Design, Digested 15: Undoing toxic dogmatism; designing less

Design inspiration series. This week we look into the toxic dogmatism of digital design, how to design less, how to be more effective and more.

Design, Digested #15

Undoing the toxic dogmatism of digital design

How do we start to dismantle and rebuild a system that disempowers and excludes “by design”?, asks Lisa Angela. The design industry’s accepted and most practised ways of creating digital products are flawed, as is the way we educate aspiring designers.
If you read only one design article this week, this should be it.

🔗 Read the article (on Medium)

Designing the smallest possible thing

If designers want to work agilely and still design great, user-centred products, we need to stop designing faster and learn how to start designing less, explains Laura Klein in an article I wish I read years ago. Designing small has a lot of advantages and doesn’t mean sacrificing quality.

🔗 Read the article (on IDF)

The Pareto Principle and how to be more effective

80% of our output comes from 20% of our efforts. Rikke Friis Dam explains how to apply the principle to any area of business, and to our lives.

🔗 Read the article (on IDF)

Six reasons why Google Maps is the creepiest app on your phone

Google Maps knows everything. Read about the reasons to adjust your privacy settings and to consider how much of your privacy you’re willing to sacrifice.

🔗 Read the article (on Vice)

The three ways that good design makes you happy

In his book The Design of Everyday Things, Donald A. Norman showed us how it’s not our fault if we couldn’t use the most common products in our lives.
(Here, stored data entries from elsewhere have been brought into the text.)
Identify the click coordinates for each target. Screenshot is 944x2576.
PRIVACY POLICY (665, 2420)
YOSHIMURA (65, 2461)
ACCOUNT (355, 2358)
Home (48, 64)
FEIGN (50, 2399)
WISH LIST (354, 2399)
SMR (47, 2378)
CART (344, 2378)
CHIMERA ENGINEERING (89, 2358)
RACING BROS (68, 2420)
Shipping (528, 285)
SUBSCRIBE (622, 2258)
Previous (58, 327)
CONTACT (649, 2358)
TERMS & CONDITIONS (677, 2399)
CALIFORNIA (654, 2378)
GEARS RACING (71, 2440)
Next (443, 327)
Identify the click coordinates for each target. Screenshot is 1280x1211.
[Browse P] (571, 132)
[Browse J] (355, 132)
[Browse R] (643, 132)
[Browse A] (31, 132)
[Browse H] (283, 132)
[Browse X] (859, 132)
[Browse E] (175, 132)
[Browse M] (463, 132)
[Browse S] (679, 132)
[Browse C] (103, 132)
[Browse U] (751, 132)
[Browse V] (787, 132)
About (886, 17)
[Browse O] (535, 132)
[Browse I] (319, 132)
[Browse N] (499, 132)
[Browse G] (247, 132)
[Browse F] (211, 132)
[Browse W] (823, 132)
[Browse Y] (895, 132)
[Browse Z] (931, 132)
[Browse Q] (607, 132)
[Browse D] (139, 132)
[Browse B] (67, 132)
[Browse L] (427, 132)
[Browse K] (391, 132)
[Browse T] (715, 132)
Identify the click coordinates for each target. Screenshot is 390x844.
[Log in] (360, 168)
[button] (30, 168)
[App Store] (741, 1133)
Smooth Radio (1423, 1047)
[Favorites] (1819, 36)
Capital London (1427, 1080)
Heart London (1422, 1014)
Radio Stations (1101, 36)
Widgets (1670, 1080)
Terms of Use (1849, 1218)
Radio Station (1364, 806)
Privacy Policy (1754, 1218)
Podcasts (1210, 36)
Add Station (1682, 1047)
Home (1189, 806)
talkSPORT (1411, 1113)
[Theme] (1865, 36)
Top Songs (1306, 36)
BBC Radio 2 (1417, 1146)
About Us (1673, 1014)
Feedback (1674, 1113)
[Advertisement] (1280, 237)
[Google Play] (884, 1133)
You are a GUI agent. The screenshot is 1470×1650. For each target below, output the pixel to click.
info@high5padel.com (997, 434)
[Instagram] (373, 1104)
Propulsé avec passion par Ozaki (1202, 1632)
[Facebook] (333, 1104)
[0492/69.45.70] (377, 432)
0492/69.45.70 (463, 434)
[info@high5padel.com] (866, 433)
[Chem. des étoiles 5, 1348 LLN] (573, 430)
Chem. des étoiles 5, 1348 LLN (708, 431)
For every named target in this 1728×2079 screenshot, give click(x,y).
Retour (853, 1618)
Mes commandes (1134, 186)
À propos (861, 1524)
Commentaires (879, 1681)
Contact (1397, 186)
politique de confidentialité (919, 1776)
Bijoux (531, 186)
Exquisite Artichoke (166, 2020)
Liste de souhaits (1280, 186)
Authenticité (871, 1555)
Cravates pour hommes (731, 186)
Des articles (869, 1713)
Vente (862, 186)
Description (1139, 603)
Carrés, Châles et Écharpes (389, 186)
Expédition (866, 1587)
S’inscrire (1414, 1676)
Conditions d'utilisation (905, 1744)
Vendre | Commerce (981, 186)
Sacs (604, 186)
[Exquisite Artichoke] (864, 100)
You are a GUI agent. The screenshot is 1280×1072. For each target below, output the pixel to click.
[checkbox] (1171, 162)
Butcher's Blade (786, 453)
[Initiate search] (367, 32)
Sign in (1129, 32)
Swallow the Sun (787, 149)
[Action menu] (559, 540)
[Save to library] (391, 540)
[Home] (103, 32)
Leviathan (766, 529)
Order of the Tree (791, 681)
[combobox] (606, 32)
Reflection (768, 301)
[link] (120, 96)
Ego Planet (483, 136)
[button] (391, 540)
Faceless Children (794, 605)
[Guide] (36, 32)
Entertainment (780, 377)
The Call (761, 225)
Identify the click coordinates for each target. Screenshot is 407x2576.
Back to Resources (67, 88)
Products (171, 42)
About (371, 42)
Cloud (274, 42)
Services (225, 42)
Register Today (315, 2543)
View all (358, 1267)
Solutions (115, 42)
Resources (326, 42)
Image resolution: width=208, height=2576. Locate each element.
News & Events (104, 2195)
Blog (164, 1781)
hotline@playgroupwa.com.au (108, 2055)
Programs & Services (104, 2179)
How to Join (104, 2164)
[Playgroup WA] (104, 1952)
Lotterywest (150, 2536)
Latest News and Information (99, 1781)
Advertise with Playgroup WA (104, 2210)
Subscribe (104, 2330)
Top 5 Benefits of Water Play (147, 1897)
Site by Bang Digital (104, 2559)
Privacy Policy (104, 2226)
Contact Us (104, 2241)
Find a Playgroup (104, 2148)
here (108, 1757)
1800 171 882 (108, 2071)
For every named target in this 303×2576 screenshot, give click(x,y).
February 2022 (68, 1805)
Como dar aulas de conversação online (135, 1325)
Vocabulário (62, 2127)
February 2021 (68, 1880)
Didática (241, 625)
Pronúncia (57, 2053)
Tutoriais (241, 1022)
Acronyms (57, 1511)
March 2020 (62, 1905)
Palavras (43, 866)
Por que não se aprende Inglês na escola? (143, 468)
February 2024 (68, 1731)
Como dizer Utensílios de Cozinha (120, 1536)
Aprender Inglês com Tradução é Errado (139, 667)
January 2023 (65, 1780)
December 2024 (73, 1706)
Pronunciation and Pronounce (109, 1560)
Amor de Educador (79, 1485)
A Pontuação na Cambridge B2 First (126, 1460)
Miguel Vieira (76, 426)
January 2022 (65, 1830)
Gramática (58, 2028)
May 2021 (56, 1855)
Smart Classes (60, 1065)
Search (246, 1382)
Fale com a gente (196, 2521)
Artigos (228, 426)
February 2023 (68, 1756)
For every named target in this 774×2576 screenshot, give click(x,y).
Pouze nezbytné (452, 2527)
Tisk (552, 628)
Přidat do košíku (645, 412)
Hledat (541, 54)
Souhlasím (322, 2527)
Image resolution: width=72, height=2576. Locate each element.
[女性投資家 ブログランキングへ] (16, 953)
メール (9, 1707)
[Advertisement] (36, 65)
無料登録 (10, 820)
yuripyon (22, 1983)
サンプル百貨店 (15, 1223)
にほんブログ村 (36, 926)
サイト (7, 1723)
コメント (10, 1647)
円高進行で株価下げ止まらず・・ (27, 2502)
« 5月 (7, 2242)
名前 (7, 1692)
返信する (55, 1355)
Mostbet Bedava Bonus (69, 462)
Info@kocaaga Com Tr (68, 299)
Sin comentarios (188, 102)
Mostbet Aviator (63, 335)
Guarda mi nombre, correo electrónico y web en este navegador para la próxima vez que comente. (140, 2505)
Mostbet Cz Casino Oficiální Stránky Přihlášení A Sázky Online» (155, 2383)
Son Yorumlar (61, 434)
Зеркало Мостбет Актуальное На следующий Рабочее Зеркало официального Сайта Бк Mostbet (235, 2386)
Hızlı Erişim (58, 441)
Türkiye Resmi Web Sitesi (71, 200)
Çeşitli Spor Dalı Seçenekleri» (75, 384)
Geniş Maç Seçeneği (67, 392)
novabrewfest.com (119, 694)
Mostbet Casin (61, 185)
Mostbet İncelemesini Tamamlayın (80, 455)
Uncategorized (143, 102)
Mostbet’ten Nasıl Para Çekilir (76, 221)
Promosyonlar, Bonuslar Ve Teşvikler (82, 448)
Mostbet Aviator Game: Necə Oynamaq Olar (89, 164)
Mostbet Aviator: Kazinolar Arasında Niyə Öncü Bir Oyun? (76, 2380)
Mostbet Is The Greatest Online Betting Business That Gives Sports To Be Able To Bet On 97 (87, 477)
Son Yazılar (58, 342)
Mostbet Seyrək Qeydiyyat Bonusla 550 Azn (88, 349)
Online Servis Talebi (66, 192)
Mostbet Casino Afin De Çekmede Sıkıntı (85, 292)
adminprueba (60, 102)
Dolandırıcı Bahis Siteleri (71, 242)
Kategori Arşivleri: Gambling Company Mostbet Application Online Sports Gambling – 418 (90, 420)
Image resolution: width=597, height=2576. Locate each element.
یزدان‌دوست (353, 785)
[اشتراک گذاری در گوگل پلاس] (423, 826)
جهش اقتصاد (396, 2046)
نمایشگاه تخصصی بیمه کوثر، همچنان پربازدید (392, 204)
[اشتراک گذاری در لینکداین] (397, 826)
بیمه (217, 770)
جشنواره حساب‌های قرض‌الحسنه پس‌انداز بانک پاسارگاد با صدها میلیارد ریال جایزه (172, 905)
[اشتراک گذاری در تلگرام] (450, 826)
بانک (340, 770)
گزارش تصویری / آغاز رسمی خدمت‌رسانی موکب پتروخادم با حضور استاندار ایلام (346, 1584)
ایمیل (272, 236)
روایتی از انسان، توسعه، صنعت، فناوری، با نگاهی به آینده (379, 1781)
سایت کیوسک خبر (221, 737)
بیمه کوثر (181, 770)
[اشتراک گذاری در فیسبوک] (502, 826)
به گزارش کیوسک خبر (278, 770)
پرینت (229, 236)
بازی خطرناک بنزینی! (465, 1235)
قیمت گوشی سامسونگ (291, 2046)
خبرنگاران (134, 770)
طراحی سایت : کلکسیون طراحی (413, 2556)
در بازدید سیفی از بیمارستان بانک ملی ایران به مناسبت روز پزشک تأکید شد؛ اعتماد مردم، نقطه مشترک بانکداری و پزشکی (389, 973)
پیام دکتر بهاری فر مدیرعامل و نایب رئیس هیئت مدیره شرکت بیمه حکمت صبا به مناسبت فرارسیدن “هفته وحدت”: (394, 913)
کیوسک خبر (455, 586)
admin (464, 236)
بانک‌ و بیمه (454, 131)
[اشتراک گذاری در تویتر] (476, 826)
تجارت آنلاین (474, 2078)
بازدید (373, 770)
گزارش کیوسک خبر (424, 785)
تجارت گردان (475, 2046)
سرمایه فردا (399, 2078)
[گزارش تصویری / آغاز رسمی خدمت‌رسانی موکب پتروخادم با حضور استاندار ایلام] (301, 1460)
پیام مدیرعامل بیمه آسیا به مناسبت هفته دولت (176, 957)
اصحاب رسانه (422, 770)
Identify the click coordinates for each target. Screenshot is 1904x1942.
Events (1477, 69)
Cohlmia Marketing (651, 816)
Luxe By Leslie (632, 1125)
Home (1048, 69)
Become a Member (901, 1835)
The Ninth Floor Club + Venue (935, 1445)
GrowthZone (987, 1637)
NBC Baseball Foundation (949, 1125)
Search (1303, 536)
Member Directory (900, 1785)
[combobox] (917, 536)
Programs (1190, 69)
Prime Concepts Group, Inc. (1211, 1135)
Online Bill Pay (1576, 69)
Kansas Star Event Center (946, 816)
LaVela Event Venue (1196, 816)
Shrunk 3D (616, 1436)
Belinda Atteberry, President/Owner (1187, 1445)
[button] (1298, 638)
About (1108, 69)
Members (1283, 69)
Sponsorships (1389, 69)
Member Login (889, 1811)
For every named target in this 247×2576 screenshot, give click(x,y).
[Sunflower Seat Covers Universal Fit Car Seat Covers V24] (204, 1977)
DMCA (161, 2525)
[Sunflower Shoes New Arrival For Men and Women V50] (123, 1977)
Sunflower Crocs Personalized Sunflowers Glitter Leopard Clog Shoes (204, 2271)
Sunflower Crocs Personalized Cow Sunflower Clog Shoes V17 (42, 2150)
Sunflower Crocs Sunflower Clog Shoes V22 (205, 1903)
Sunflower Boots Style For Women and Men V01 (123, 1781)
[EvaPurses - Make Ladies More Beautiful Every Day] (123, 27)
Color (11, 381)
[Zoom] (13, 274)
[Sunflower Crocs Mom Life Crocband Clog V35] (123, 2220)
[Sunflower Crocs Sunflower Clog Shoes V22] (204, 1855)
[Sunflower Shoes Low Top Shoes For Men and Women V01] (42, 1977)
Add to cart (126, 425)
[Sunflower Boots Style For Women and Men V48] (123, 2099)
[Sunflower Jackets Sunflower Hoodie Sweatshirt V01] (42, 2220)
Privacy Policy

In this video, he explains how good design makes us happy.

Elliott Erwitt: ‘Photography is pretty simple. You just react to what you see’

During his 70-year long career, Elliot Erwitt witnessed some of the most notable moments of modern history. A man of few words, he lets his photography speak for himself, and reminds us that the best things happen when we take our camera with us.

🔗 Read the article (on The Guardian)

Comments

  • 💬 The Book Family Rogerson – I read the Lisa Angela and although I'm not a designer, I agree with what she says. There's not enough daring experimentation or evolution in design because the ideas pot is too stagnant. I'm hoping to see some really groundbreaking systems in the next 5 years as the field widens.
  • ↪️ Silvia Maggi – @The Book Family Rogerson Hi Mel, I hope that too. In general, we're seeing a lot of design problems solved the same way, and features copied between an app to the other. Most of the times, the pace of business is too fast for people to come with new and yet to be tested ideas, but it's going to be crucial.